EXERCISE DIRECTIONS →
Once you find the line below that has "Image resolution: width=1568", output it and every line after it exactly, stopping after the line that has "the 11:00 PM", with no pictures.

LISTED RECORDS →
------------------------------------------------

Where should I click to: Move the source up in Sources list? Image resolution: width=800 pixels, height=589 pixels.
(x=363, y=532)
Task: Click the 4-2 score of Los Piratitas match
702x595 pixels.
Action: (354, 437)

------------------------------------------------

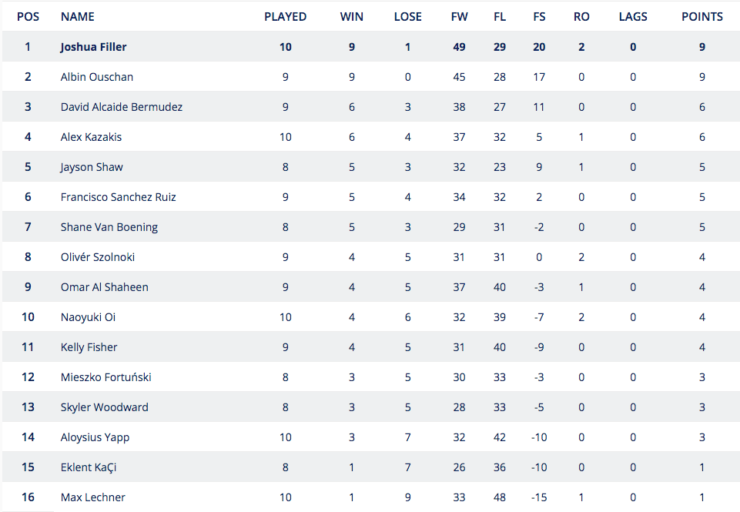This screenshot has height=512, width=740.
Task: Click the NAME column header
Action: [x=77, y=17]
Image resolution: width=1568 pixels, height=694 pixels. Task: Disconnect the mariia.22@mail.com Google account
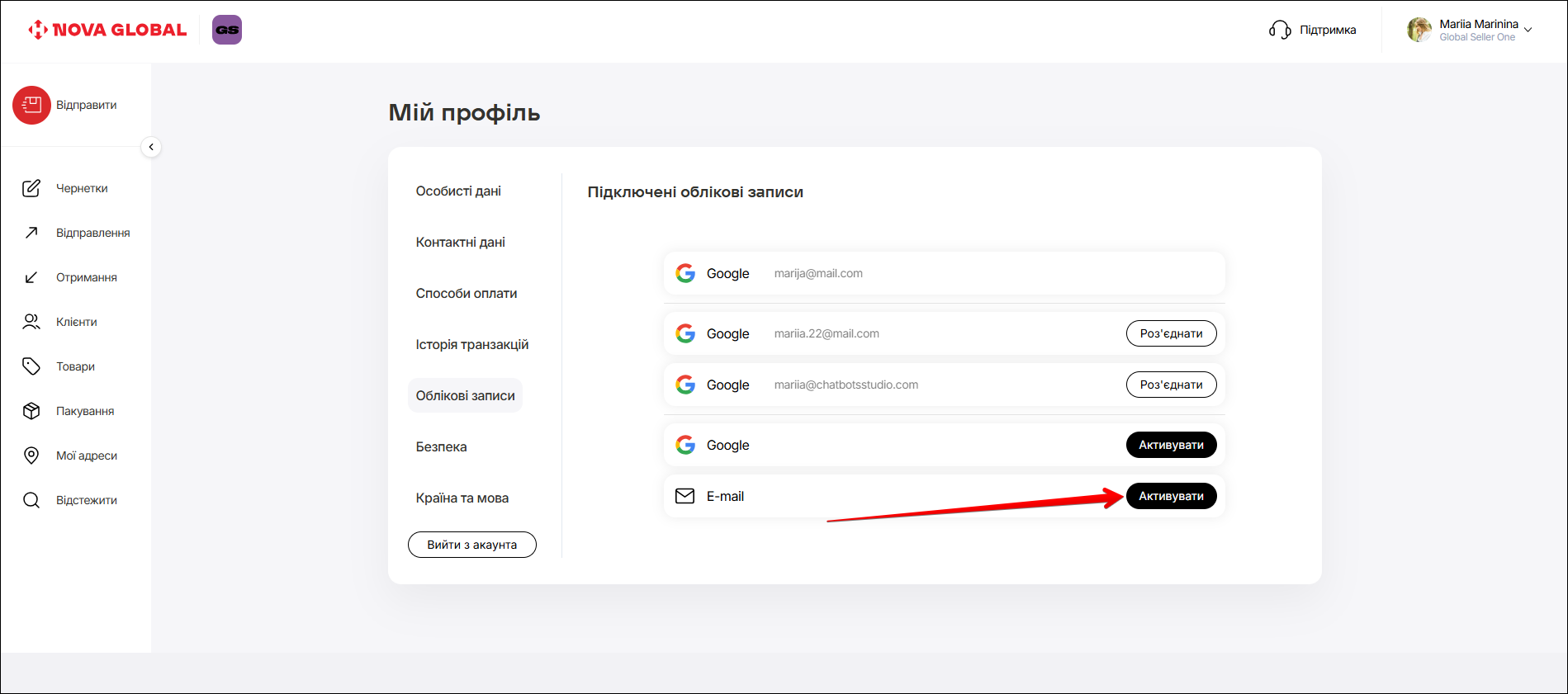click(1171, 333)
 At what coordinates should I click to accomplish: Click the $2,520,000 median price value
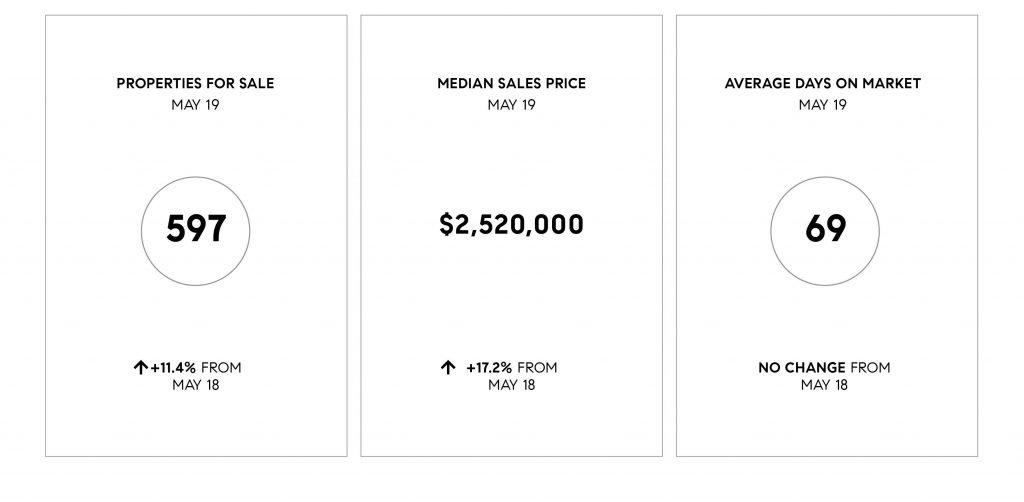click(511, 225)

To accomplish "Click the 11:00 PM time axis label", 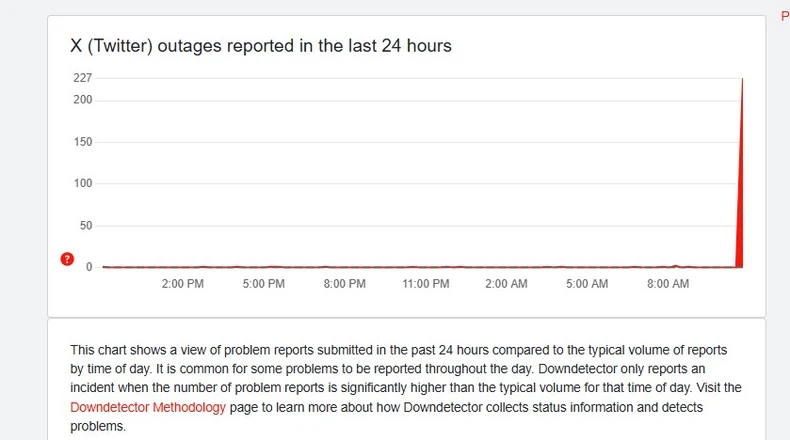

------------------------------------------------

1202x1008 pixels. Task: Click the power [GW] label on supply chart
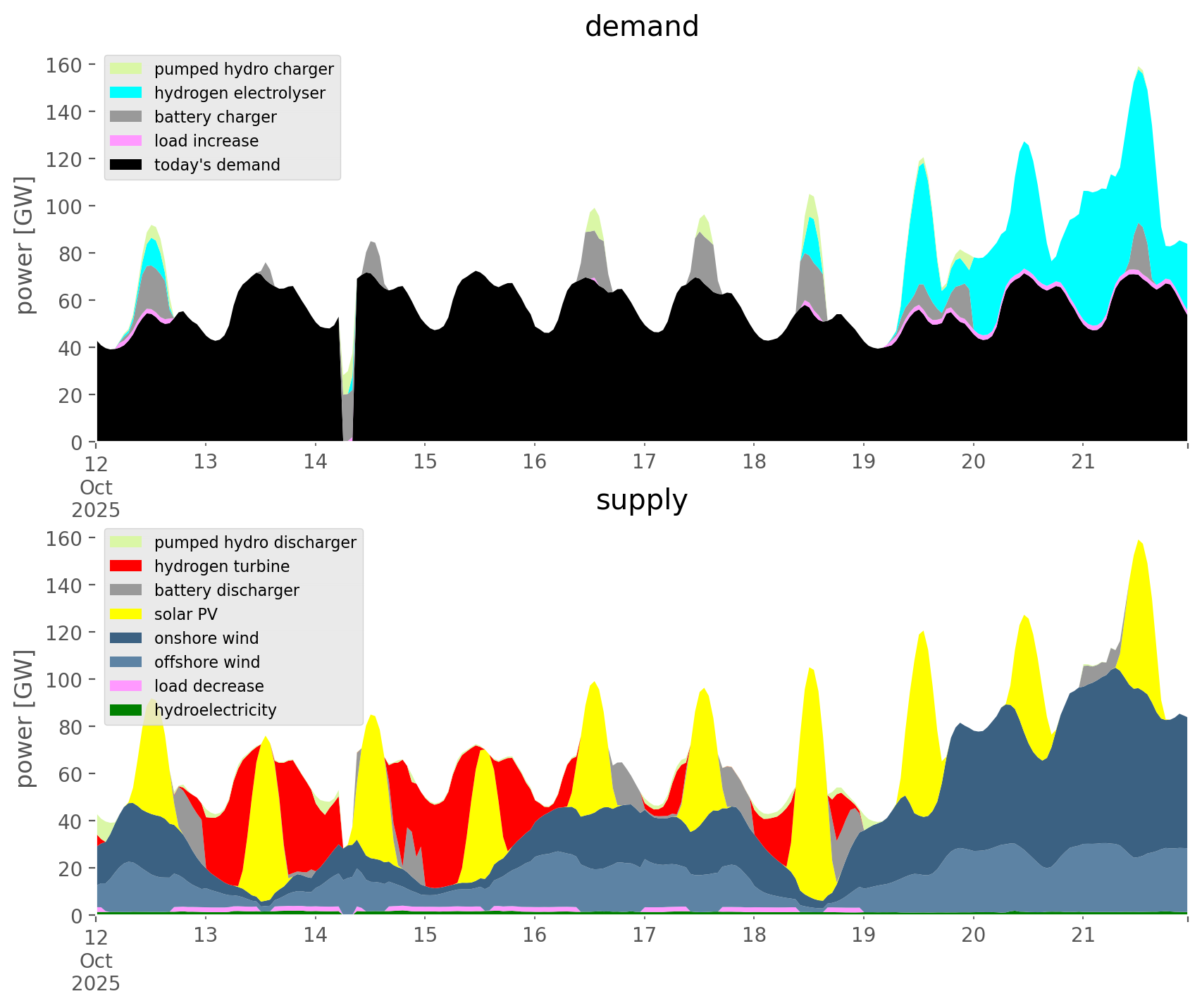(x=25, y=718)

------------------------------------------------

TASK OUTPUT →
Image resolution: width=1568 pixels, height=694 pixels. Task: Disconnect the mariia.22@mail.com Google account
click(1171, 333)
 At what coordinates should I click to accomplish: Click the $2,520,000 median price value
click(511, 225)

To accomplish "Click the 11:00 PM time axis label", 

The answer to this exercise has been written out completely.